Kumo o oikakete-- chasing clouds. That best describes my personal and academic life for the last decade. But first some hard facts: I am a German citizen, born, raised and educated in Germany, now living in Boston, USA, where I hold the position of Physicist at the Smithsonian Astrophysical Observatory (SAO) in Cambridge, Massachusetts. I am happily married; my wife Satomi is a Japanese citizen, and an associate professor of sociology at Reitaku University in Kashiwa, Chiba-ken.

Kumo o oikakete. The early 90s saw me finishing my university diploma at the University of Mainz, Germany, in the esoteric field of theoretical elementary particle physics. Mainz, by the way, is famous for its annual carnival procession during the "Meenzer Fassenacht" and also produces some decent wine. For my Ph.D. thesis I decided to change from the esoteric to the environmental and accepted a research position at the University of Bremen to develop a cloud scattering algorithm for an Earth observing satellite instrument (GOME, the Global Ozone Monitoring Experiment). Bremen is best known from the fairy tale about the four animals that set out to become the city's town musicians; for this they have to practice their singing -- something at which I fail dismally, which explains my aversion to karaoke.

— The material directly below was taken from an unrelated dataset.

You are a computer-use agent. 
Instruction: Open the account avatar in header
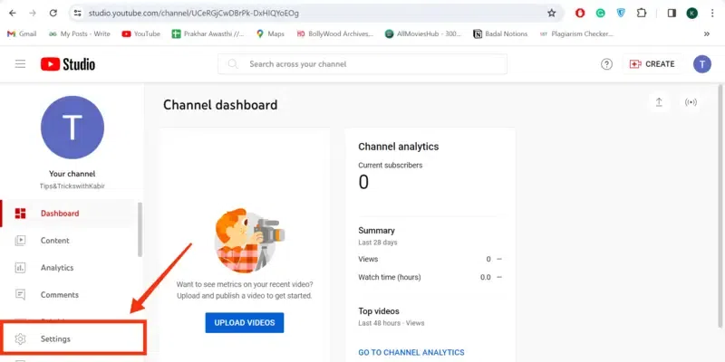coord(702,64)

Kumo o oikakete. After the completion of my Ph.D. and some time as a postdoctoral scientist in Bremen, I accepted an offer from the Smithsonian Institution to work at the SAO, also known as the Harvard-Smithsonian Center for Astrophysics, to develop a cloud detection algorithm for the GOME instrument. As the name suggest, work at the SAO mostly focuses on astrophysics (the CHANDRA X-ray telescope has been largely developed here), and I am one of a handful of scientists who, when sitting on a satellite orbiting the Earth, "look down rather than up". Boston is one of America's most European cities and a wonderful place to live in. It is known for its historic role in the American war of independence: on December 16, 1773, a group of Bostonians, led by Samuel Adams and disguised as Mohawk Indians, celebrated what is known as the Boston Tea Party, presumably America's first attempt at making Iced Tea.

Kumo o oikakete. In 1998 I followed an invitation from Dr. Yokota at CGER to apply for an Eco Frontier Fellowship of the Environment Agency of Japan to work at the National Institute of Environmental Studies (NIES). Since the end of 1999 I have been dividing my time equally between Cambridge and Tsukuba. At NIES my work focuses on the detection of polar stratospheric clouds (PSCs) from the Japanese ILAS instrument. PSCs play an important role in the destruction of ozone at the North and South poles that gives rise to the annual formation of the ozone hole.

Kumo o tsukamaeta. Living and working in Japan for me is not just the stimulating work environment and the amiable colleagues at NIES; nor is it the gladly-endured tedium of a three hour daily commute to and from work, the strange pleasure of getting hopelessly lost and then miraculously finding my way back again, or the tummy aches developed from enjoying delicacies that I wouldn't have dreamt of eating before I came to Japan. Living in Japan for me means being with the most important person in my life, and with my Japanese family, who so patiently suffers the attempts at communication of their son-in-law. Kumo o tsukamaeta -- I caught the clouds. That is what I feel I have almost managed to do whenever I am here. I love being in Japan.